# THE TASK
Update the passage on the 1756-1763 war, starting with "There was fighting" and going on through "a biggie, though.", so that "Caribbean" is replaced by "West Indies".

# READING PASSAGE
******
I'm Frederick the Great, I am. Frederick the Great I am, I am.
I got married to a woman I don't love. 'Cause war is all I've time for thinking of
-satirical lyric from a history website

From 1756-1763 this was one of the most important wars in history and the largest of the classical eighteenth century style power struggles. It was in a way a bipolar war, consisting of the struggle between various families (and the realms they ruled) for control of Central Europe and the struggle between Britain and France for control of overseas markets and colonies. Its result led to the founding of The British Empire and a secessionist British state that would, two centuries later, become more populous and richer than her (via The American Revolution). On the other hand, it also marked the end of the first French Colonial Empire overseas and arguably caused her to turn inward to Europe again during the Revolutionary and Napoleonic wars. Most notably, the war marked the ascent of Prussia to Great Power status when she finally managed to conquer just enough territory (from the Austrian Habsburgs) to be able to put up a decent fight against the other Great Powers. However, on the Prussian part, the war was a very dangerous wager that it could not possibly have survived, let alone won - they only came out on top because nobody was willing or able to test whether Prussia was still up for a fight after the war. This has been referred to as the "Miracle of the House Brandenburg", which may or may not have caused a Prussian belief in a invincible military, which was further reinforced through the Franco-Prussian War and would prove disastrous for Germany in both world wars.

There was fighting in several theaters including Central Europe, North America, and India. (Minor theaters included Brazil, the Caribbean, West Africa, and the Philippines.) Given the nicely global spread of the fighting this has been posited as the first 'world' war, though why exactly it should get this designation when the War of the Austrian Succession, War of the Spanish Succession, or various Anglo-French colonial spats don't isn't clear. The way all three major theatres were seeing action at the same time is a biggie, though.

Often referred to in the US as the 'French and Indian War', what with the British North American colonies being restricted to - you guessed it - raising handfuls militia to defend against small-scale French and Indian raids and launch little raids of their own. It also marked a crucial turning point in the history of Canada, as the colony of New France was ceded to the British by France - setting the stage for Canada's later development as a bilingual country and (with the introduction of lots of fresh immigrants to sideline them) loyalty to the national government during the next British Civil War (aka 'The American Revolution').
******
# ENTRIES SHOWN

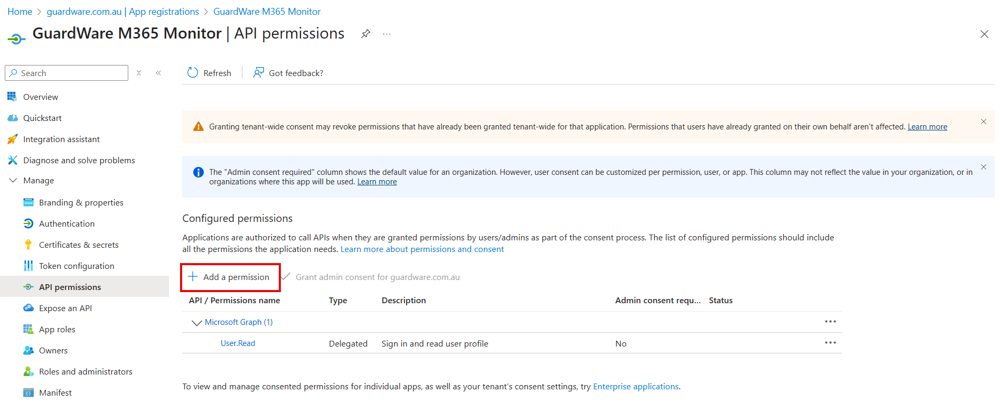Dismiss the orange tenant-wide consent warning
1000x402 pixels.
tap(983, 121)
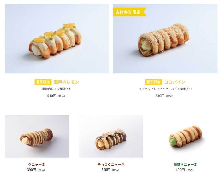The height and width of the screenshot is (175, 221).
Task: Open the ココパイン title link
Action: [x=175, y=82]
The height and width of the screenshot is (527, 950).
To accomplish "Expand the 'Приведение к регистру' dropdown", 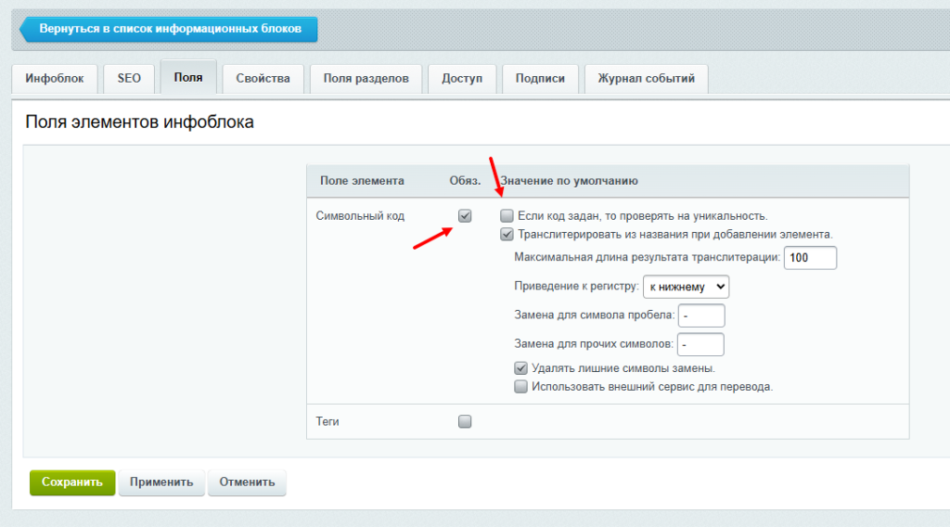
******
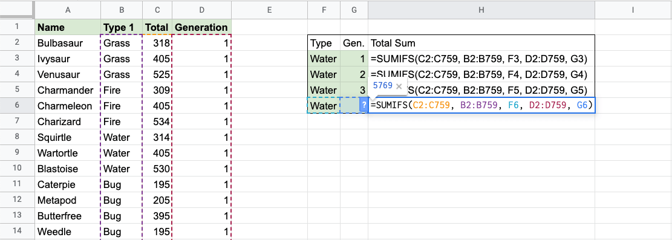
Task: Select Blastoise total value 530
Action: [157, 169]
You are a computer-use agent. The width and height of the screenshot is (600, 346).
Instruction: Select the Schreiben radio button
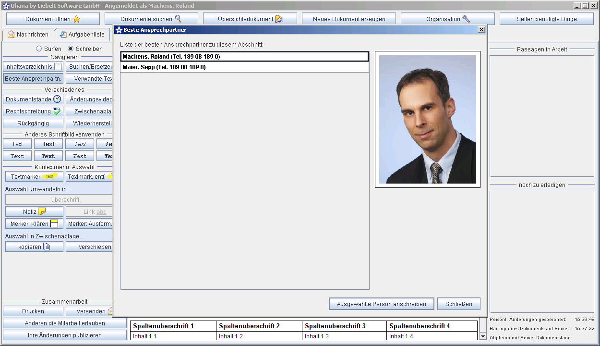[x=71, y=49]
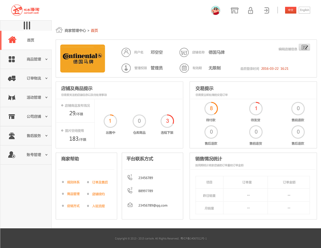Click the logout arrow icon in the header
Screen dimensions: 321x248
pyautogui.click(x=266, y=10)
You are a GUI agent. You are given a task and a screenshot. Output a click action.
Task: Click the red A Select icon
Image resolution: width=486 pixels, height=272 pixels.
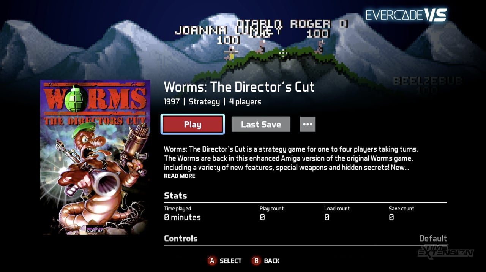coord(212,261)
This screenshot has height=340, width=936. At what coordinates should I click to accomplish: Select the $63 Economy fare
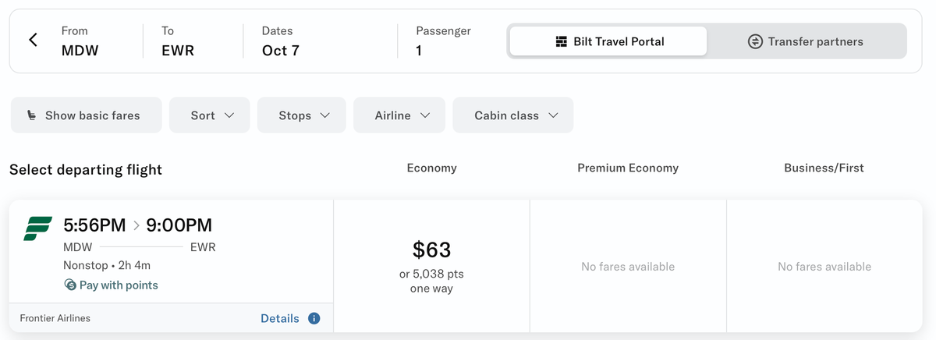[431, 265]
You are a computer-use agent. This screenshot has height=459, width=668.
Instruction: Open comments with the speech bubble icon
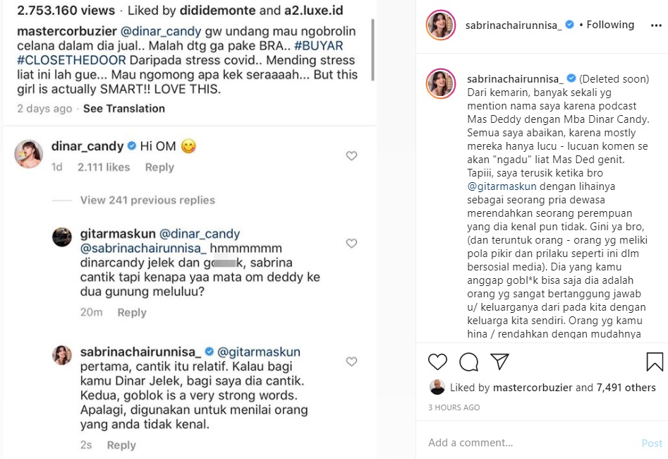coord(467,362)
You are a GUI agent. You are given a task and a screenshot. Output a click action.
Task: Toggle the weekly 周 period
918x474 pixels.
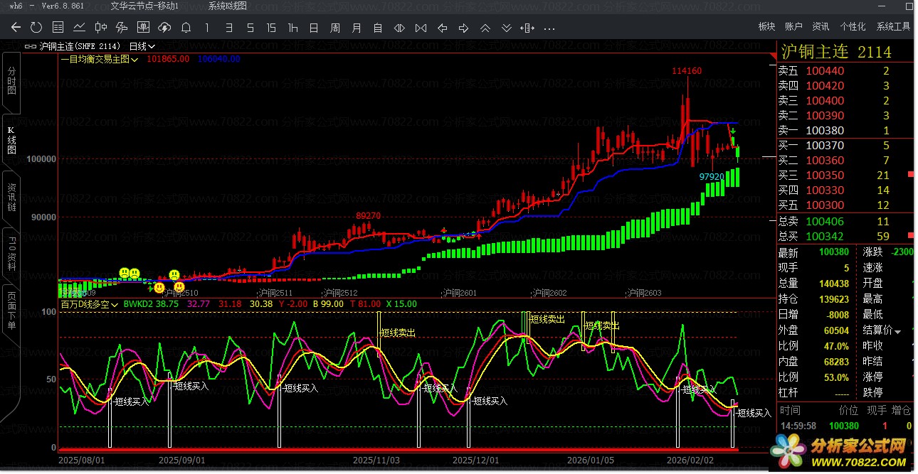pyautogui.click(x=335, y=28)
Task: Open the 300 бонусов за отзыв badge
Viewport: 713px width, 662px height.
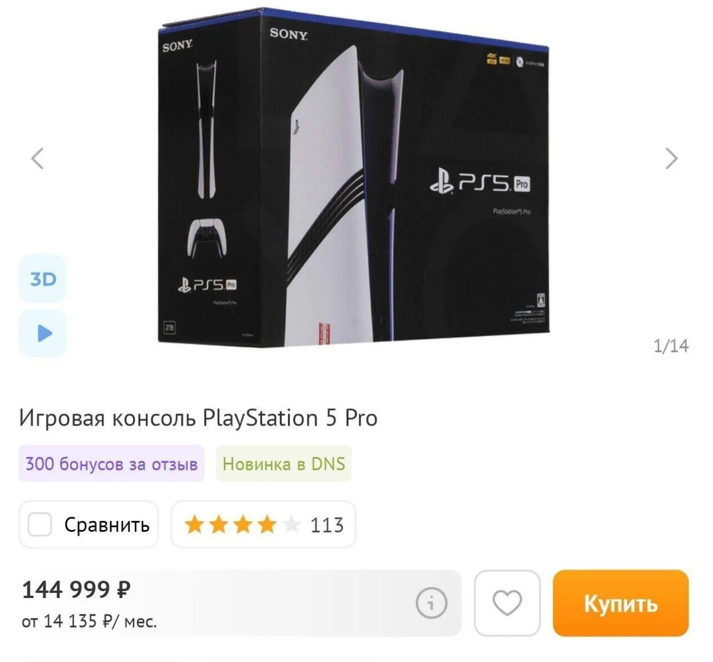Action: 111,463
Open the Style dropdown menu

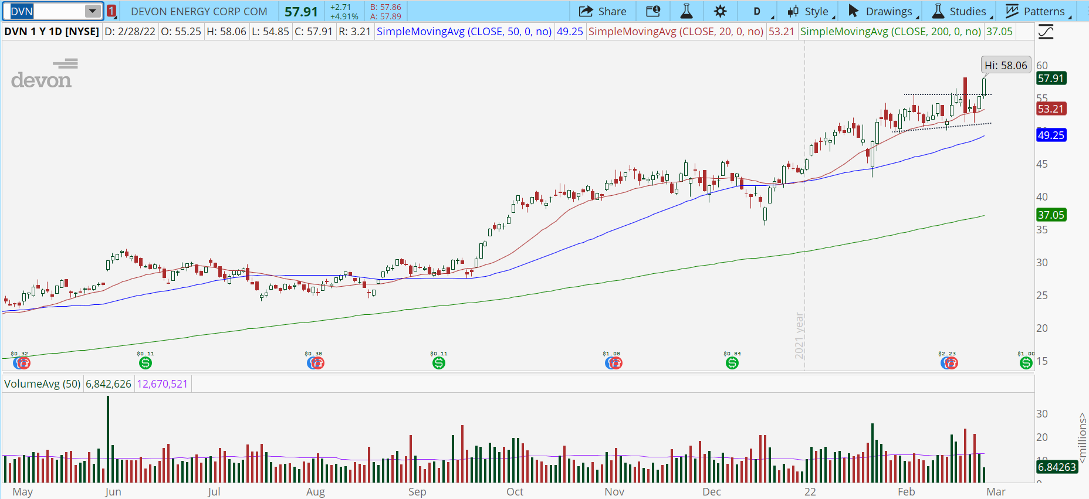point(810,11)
******
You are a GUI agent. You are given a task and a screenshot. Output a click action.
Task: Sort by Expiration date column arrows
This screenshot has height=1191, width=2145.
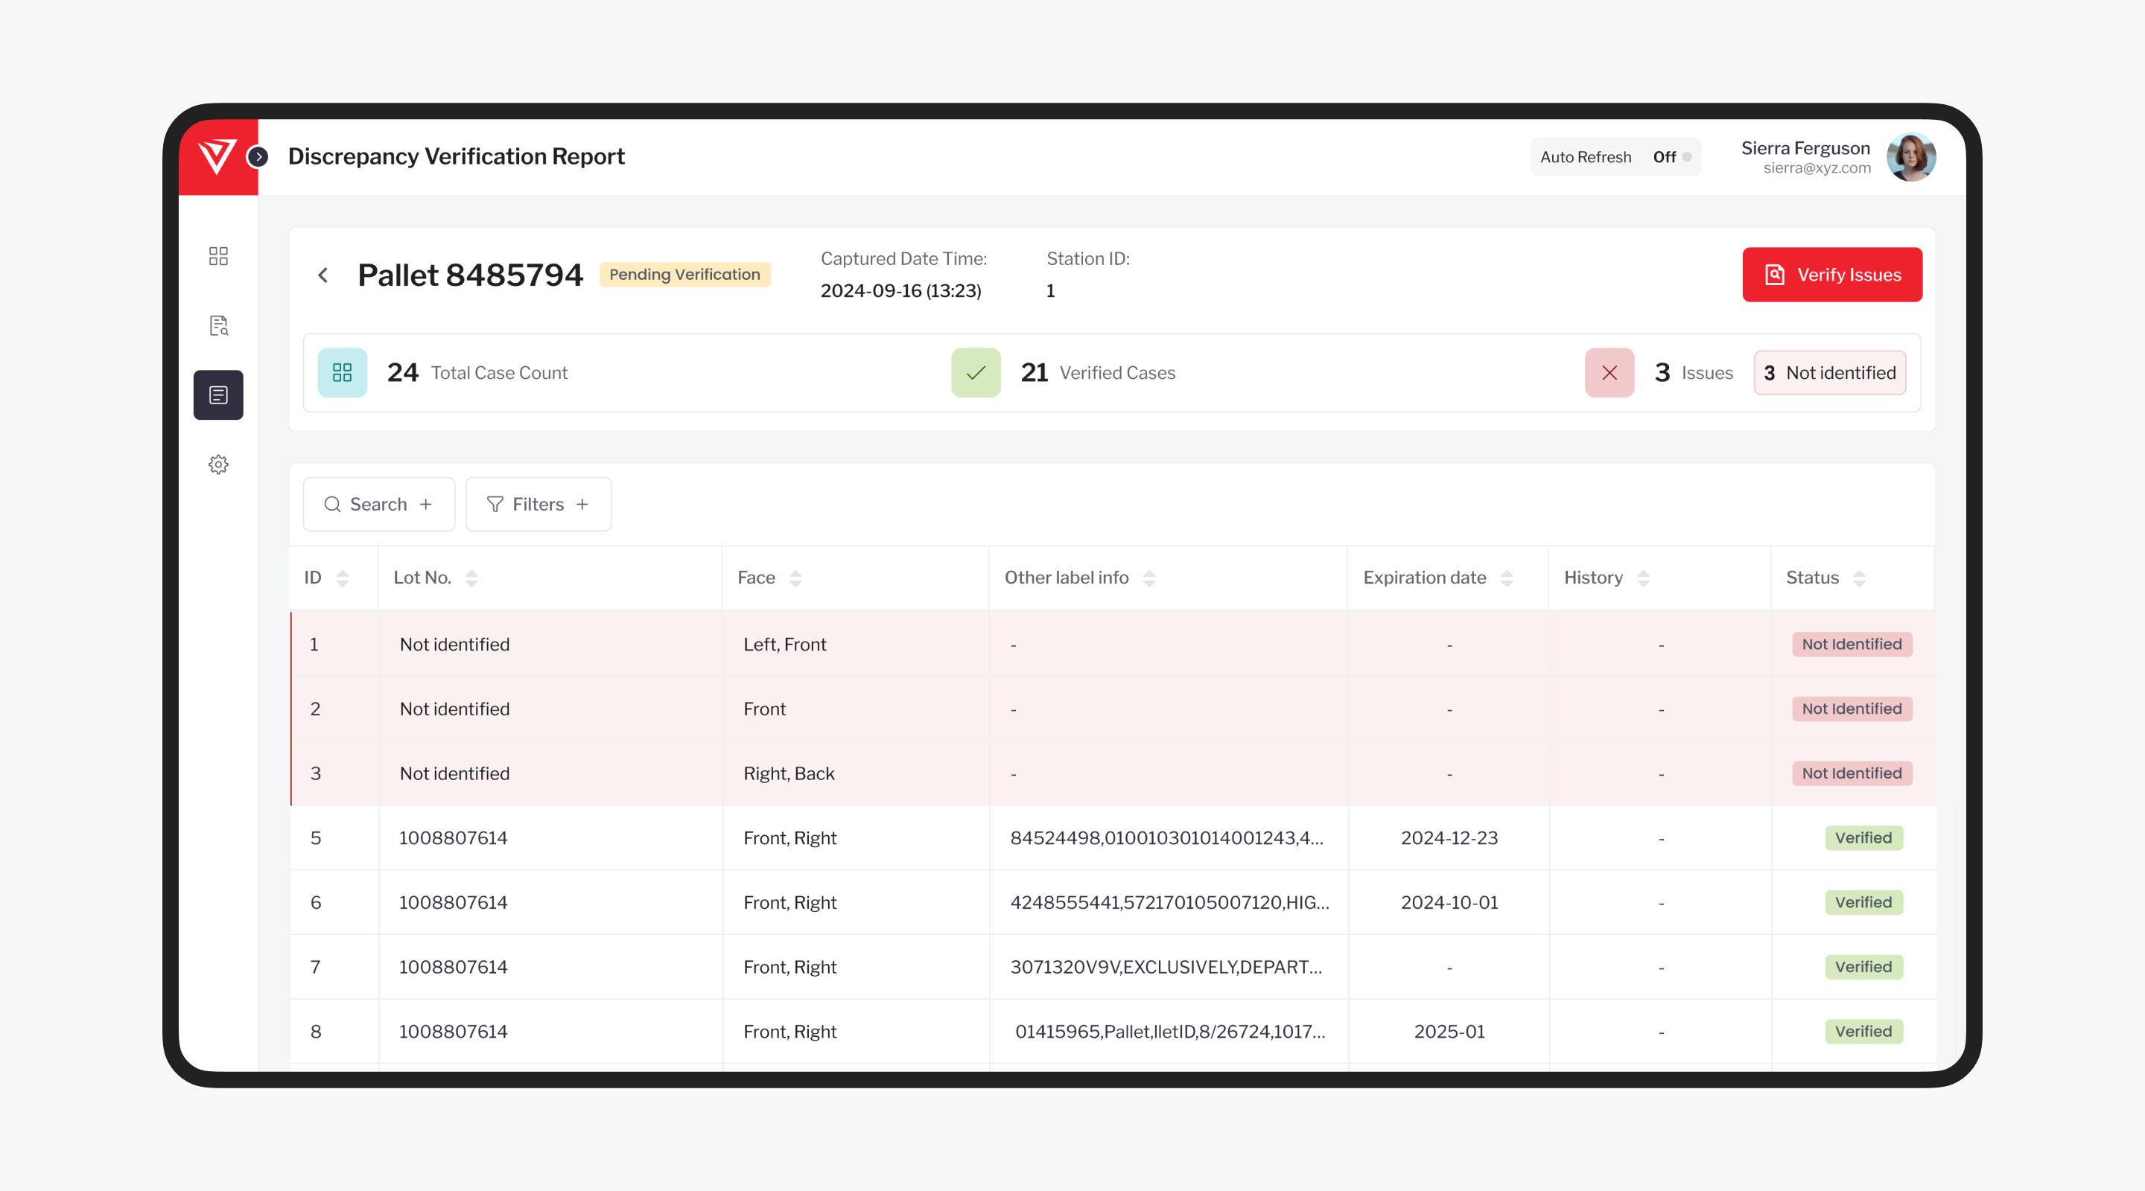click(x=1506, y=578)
******
# SOLUTION TO THIS TASK
There was fighting in several theaters including Central Europe, North America, and India. (Minor theaters included Brazil, the West Indies, West Africa, and the Philippines.) Given the nicely global spread of the fighting this has been posited as the first 'world' war, though why exactly it should get this designation when the War of the Austrian Succession, War of the Spanish Succession, or various Anglo-French colonial spats don't isn't clear. The way all three major theatres were seeing action at the same time is a biggie, though.